A little context might not go amiss. We should all remind ourselves how significant a part public service pensions play in our savings culture in the United Kingdom. Today, it has been estimated that about 12 million people have a direct stake in a public service pension scheme. That is one in five of the total UK population. They are hugely significant. About 85% of those who are employed directly in the public service contribute to one of those pension schemes. In other words, they are doing exactly what successive Governments, we in this House and those in another place have urged employees to do for a very long time, which is to do the right thing, to act responsibly and to prepare for the time when they may no longer be economically active. They are making a sacrifice now to enjoy the rewards when they retire.

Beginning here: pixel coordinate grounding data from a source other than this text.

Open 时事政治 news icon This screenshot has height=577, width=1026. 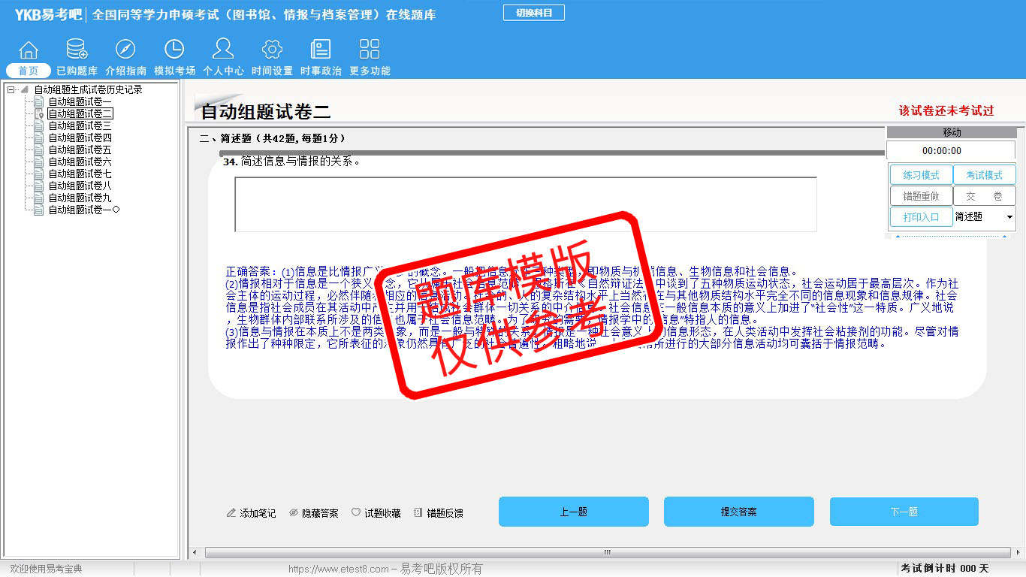tap(321, 50)
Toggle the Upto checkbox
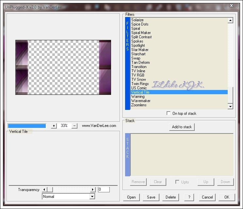Image resolution: width=243 pixels, height=209 pixels. [x=177, y=182]
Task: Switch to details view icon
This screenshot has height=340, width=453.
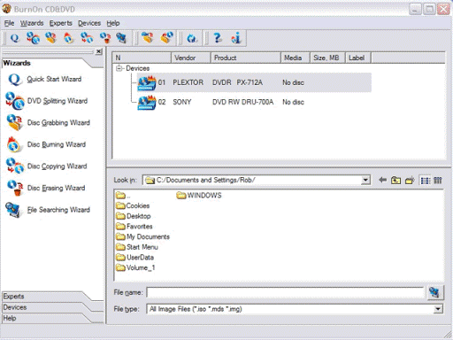Action: tap(438, 180)
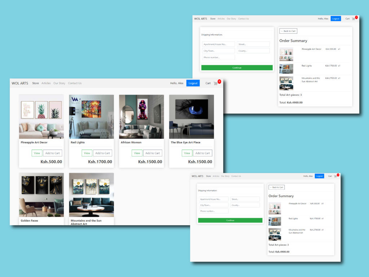This screenshot has height=277, width=369.
Task: Click the cart icon in the top-right checkout window
Action: 353,19
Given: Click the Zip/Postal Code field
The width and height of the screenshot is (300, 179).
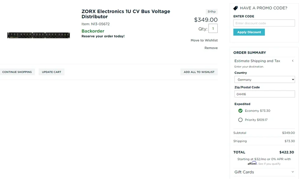Looking at the screenshot, I should [x=264, y=94].
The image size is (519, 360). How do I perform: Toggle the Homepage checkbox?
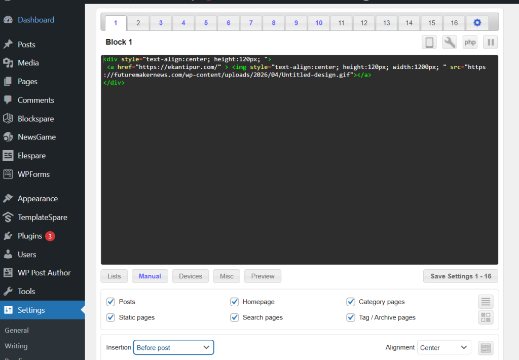click(234, 302)
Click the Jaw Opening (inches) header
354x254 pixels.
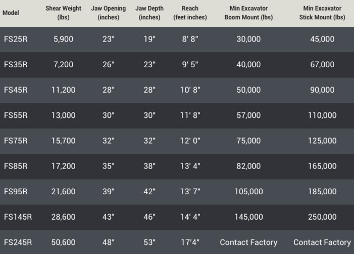click(x=109, y=13)
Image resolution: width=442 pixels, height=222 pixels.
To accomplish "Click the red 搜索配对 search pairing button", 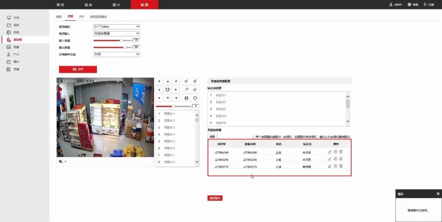I will pos(215,198).
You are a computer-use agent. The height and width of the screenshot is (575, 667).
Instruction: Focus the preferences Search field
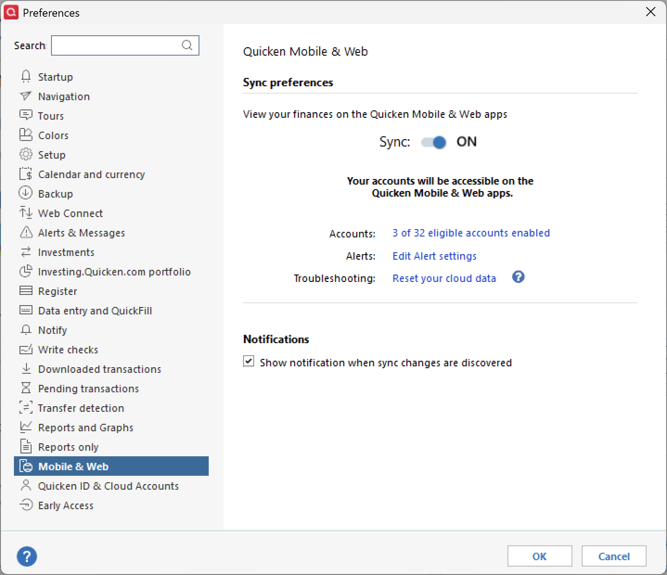click(x=116, y=45)
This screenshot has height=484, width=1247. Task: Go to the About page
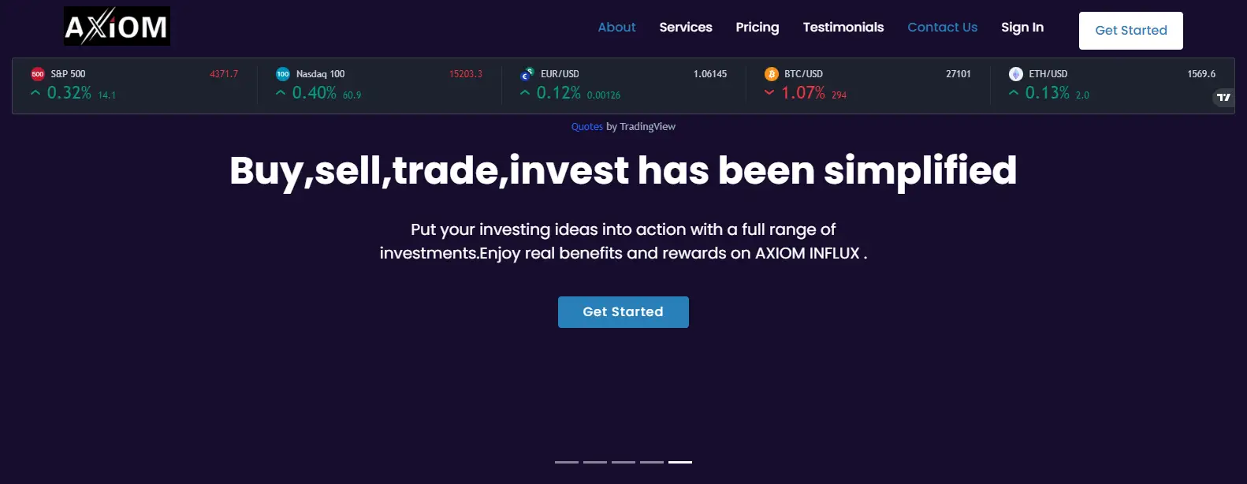(616, 27)
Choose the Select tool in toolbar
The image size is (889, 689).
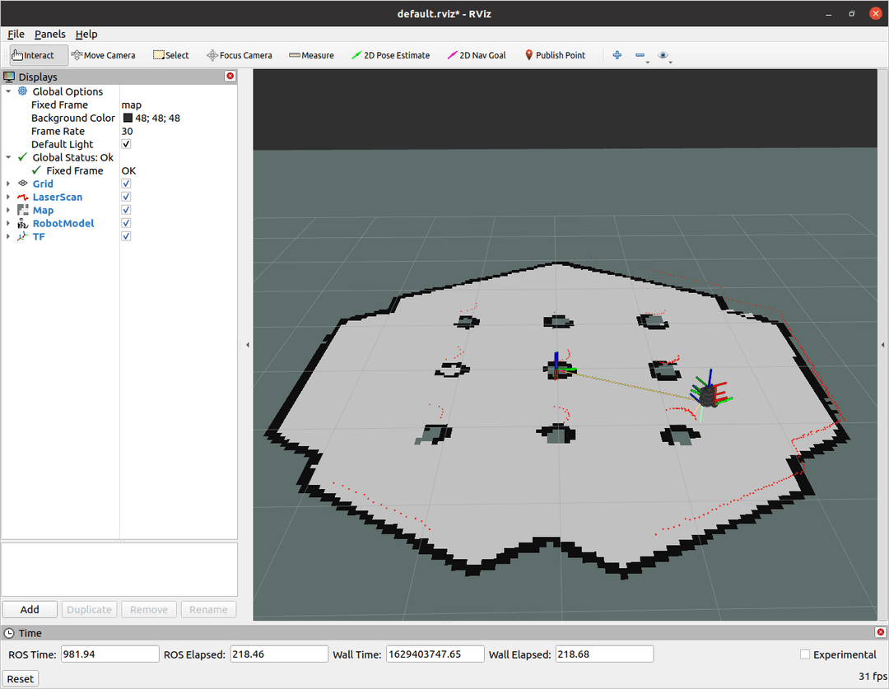click(x=170, y=55)
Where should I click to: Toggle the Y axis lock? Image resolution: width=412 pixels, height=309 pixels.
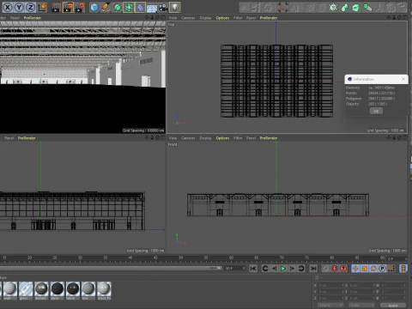coord(19,7)
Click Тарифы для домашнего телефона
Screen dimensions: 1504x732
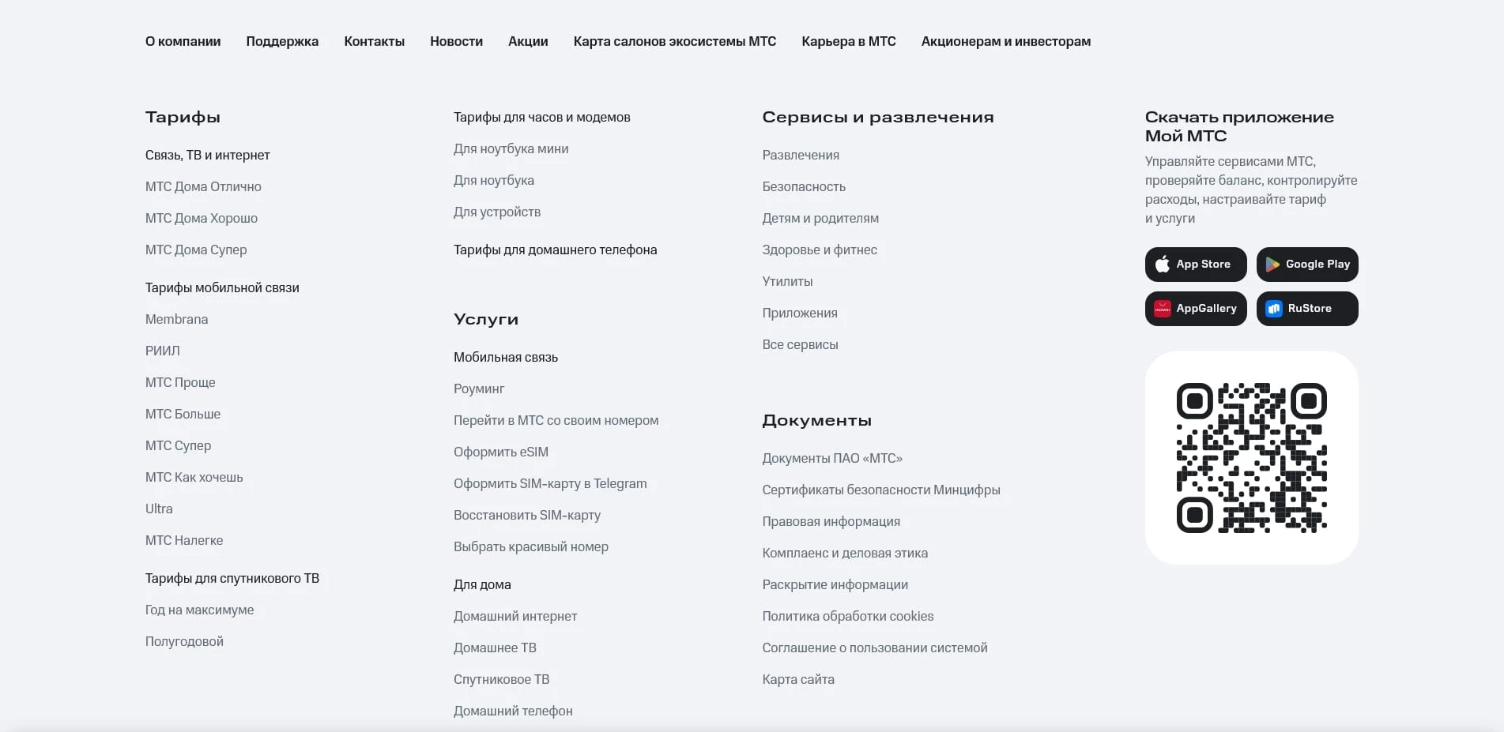555,250
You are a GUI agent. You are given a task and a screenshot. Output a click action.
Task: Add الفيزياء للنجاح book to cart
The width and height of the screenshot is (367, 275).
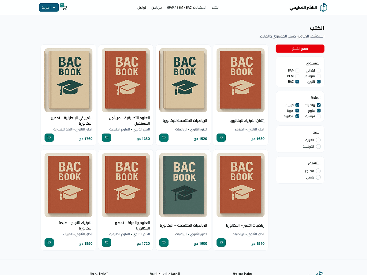tap(49, 243)
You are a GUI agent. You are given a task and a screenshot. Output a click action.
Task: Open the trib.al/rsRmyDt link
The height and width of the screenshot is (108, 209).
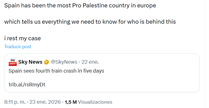click(x=27, y=85)
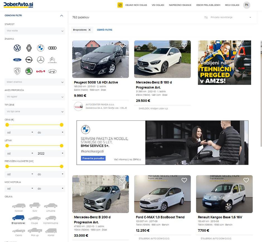Pick the Mercedes-Benz star logo
Screen dimensions: 262x242
click(41, 60)
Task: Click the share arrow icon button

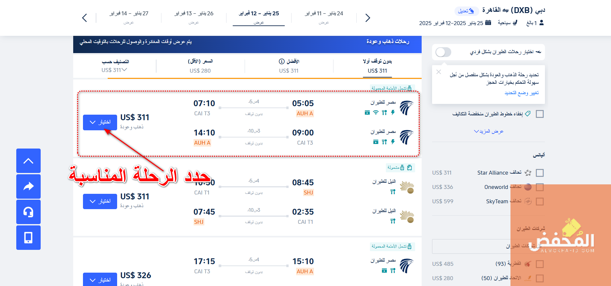Action: click(28, 186)
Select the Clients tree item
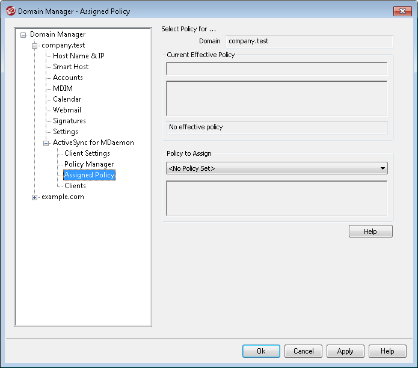This screenshot has height=368, width=418. coord(75,186)
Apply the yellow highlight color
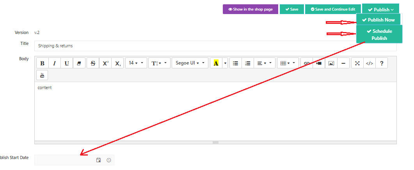The width and height of the screenshot is (414, 170). point(216,63)
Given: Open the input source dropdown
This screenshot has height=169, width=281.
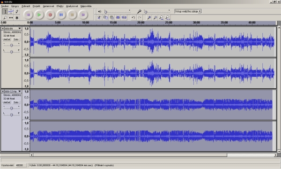Looking at the screenshot, I should tap(188, 11).
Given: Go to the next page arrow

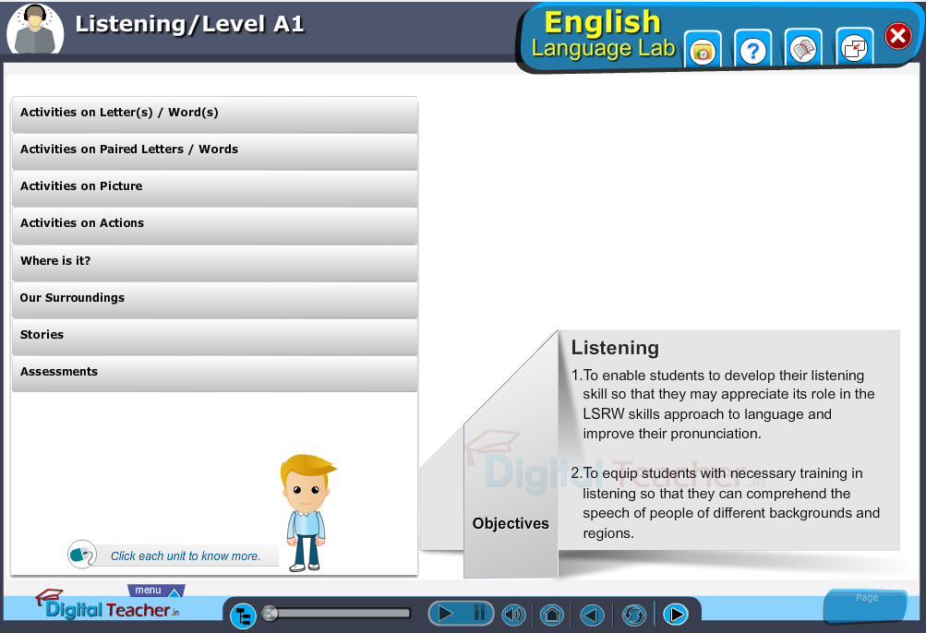Looking at the screenshot, I should 676,615.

All of those things are really good and we should try to hold on to them in this debate. Most people in the public sector are saving for their retirement. As many noble Lords who have spoken in the debate so far have confirmed, that is not the case in the private sector today. The contrast with the private sector is pretty stark. Probably only about one-third of the private sector workforce participates in an employer-sponsored scheme of any kind and those numbers are going down—they are not increasing. That is a huge problem and even with that context, many in the private sector who are contributing are not saving enough.
Successive Governments have been trying to address this formidable challenge and my noble friend Lord Turner has done sterling work for the country in proposing the reforms he did a few years ago. I hope that we are now beginning to head very much in the right direction. Given the importance of public service pension schemes, in this House we should try to do all that we can to ensure their long-term sustainability. We also need to ensure their adequacy. We face a huge demographic challenge. I do not think that the price that we should pay as a society for becoming older is that more and more old people retire in poverty. We face that risk right now and I do not think that we should compound it by ill-thought-through reforms to public service pensions.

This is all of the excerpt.